Anche se continua a minacciare la ripresa dei bombardamenti sull’Iran, Donald Trump sta cercando in tutti i modi di trovare una soluzione diplomatica a questa crisi, perché ha ormai capito come la via militare non sia efficace: seppur indebolito, il regime iraniano è ancora lì, così come il suo programma nucleare. Non solo, Teheran ha dimostrato come possa tenere in scacco l’economia mondiale attraverso lo Stretto di Hormuz. Questa mattina ha protestato per la prima volta anche il presidente cinese Xi Jinping.
Teheran sta facendo leva proprio su questo e sta cercando di imporre alla trattativa i suoi tempi, che non sono quelli di Trump, che vorrebbe tutto e subito. Seppur in un contesto completamente diverso sembra ripetersi quello che abbiamo visto nei mesi scorsi in Ucraina: l’incapacità di Trump di convincere Putin a fermare la guerra. Con chi ha una certa solidità non basta alzare la voce.
I fatti delle ultime ore: secondo i media americani – CNN e Axios – la delegazione americana guidata dal vice presidente Vance dovrebbe partire per Islamabad, Pakistan, nelle prossime ore e i negoziati dovrebbero tenersi domani, mercoledì, ultimo giorno di tregua. Ma gli iraniani non hanno ancora scoperto le carte. “Non tratteremo sotto minaccia”, ha detto il presidente del parlamento, Ghalibaf, che aveva guidato la delegazione di Teheran nei colloqui di dieci giorni fa.

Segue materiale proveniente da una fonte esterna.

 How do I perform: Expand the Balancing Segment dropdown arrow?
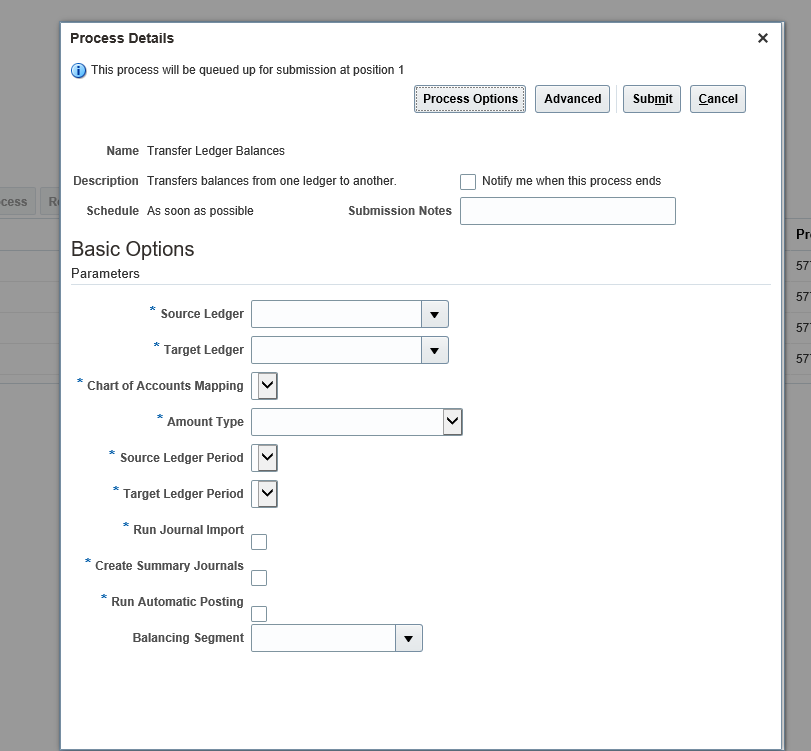click(x=408, y=638)
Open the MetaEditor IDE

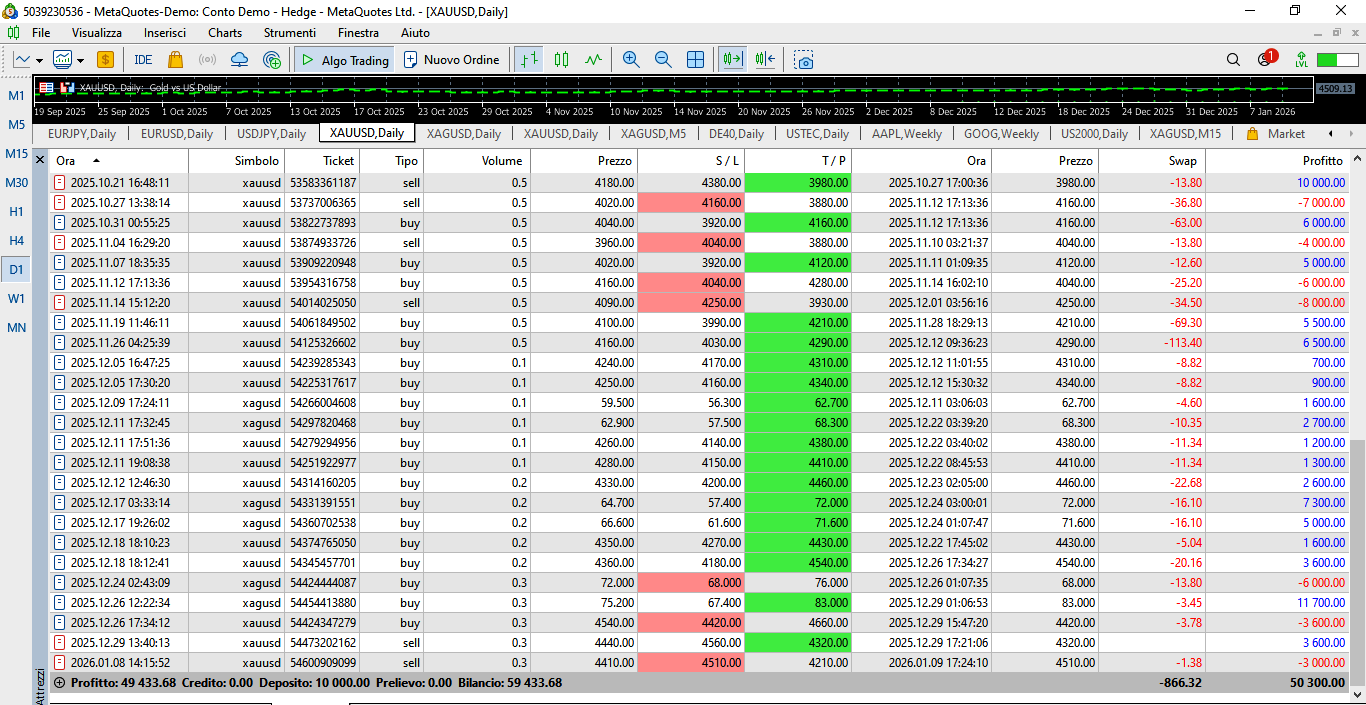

Il regime, però, deve tenere a bada anche l’ala più oltranzista, contraria al dialogo con il nemico. Molte dichiarazioni ufficiali sono dirette quindi all’interno e vanno lette in quest’ottica. Fonti anonime, citate da alcuni media nazionali e internazionali, sostengono infatti che alla fine gli iraniani andranno a Islamabad per chiedere innanzitutto la rimozione del blocco americano ai loro porti nel Golfo Persico.
Un accordo definitivo – nella migliore delle ipotesi, anche in caso di un incontro diretto domani – è comunque ancora lontano. Per arrivare all’intesa sul nucleare del 2015 furono necessari anni di trattative. Ora non possono certo bastare pochi giorni.